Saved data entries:
■ ■ ■ ■ ■
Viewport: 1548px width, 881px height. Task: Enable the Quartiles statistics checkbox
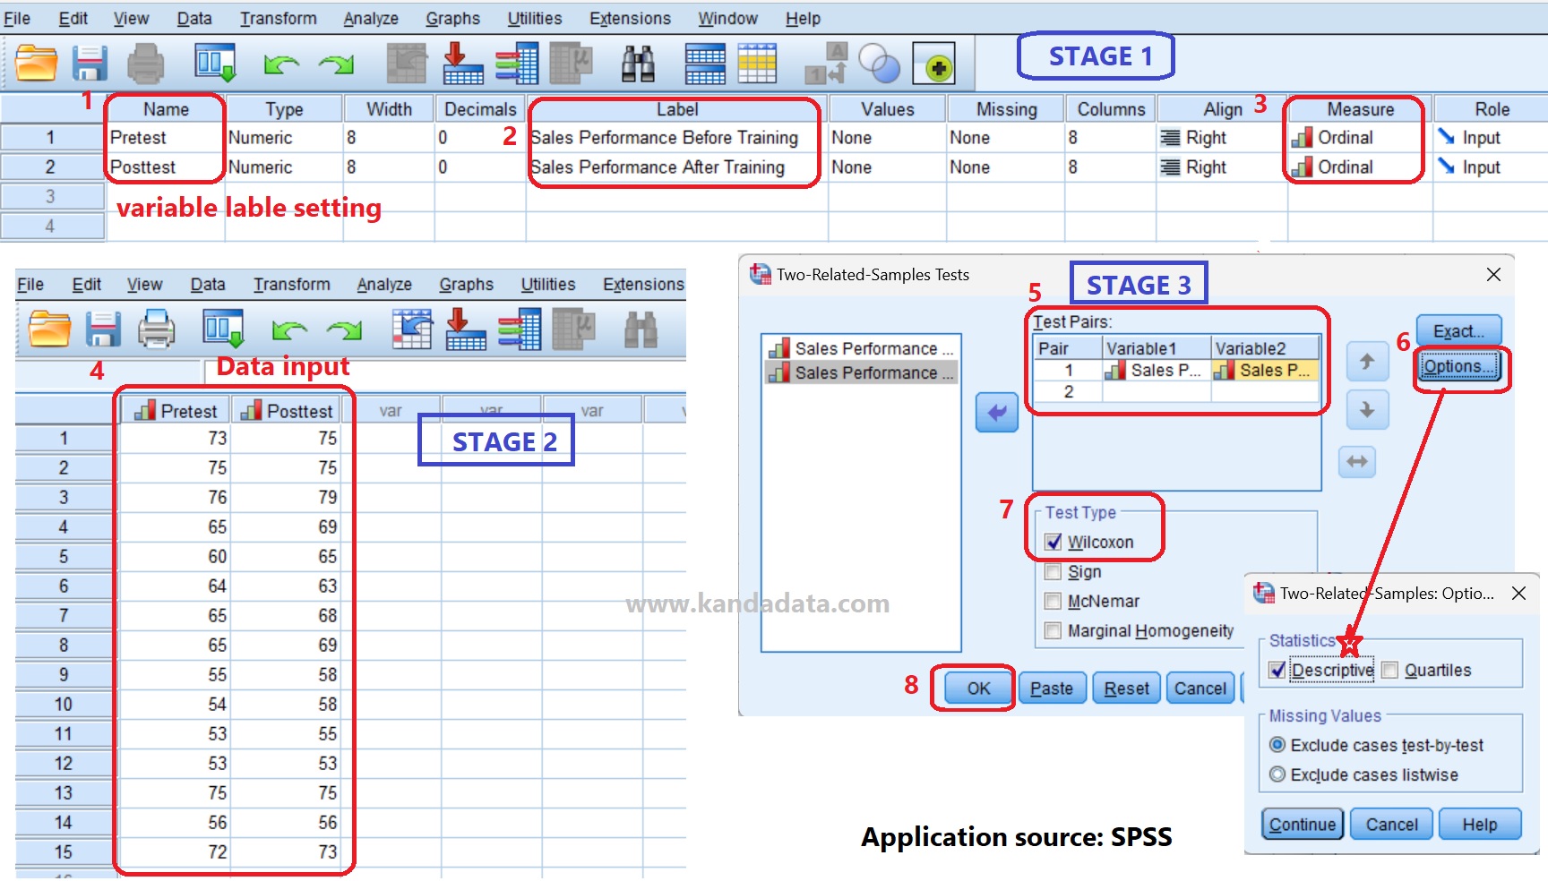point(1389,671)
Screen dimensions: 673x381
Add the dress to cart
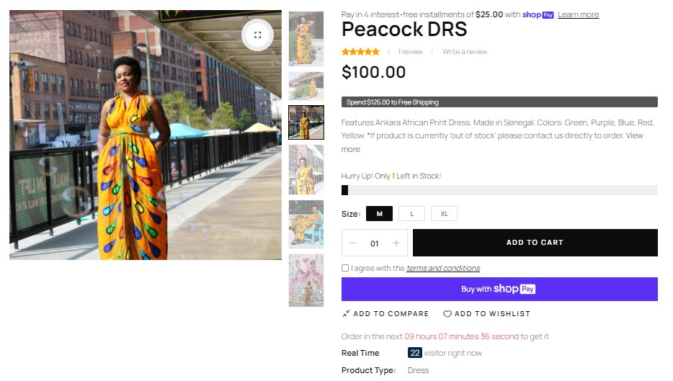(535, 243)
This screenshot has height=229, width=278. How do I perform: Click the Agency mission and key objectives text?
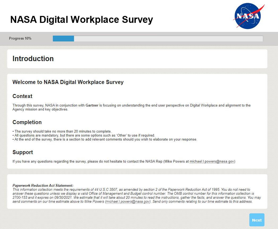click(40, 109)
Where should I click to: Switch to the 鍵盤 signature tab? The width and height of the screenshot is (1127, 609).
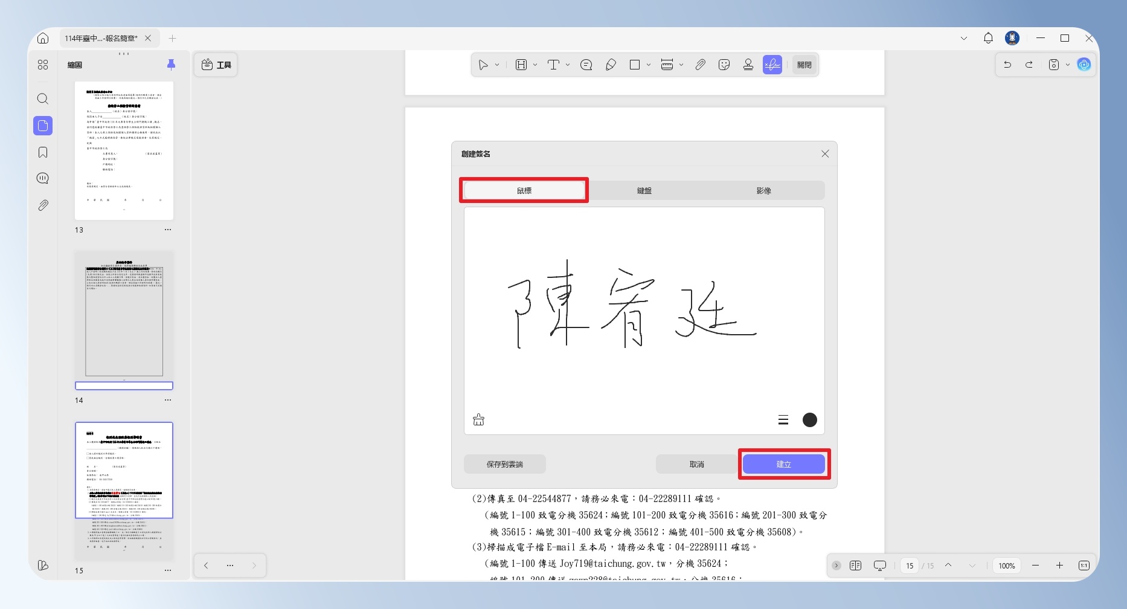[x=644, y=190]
■ ■ ■ ■ ■
Work order:
Please give the records above again exactly as they stand, with no pictures.

Answer to this exercise:
Viewport: 1548px width, 881px height. Task: Enable the Quartiles statistics checkbox
point(1389,671)
Screen dimensions: 673x381
Add the dress to cart
(535, 243)
This screenshot has height=229, width=278. How do I perform: Click the Agency mission and key objectives text?
click(40, 109)
Where should I click to: Switch to the 鍵盤 signature tab? The width and height of the screenshot is (1127, 609).
[x=644, y=190]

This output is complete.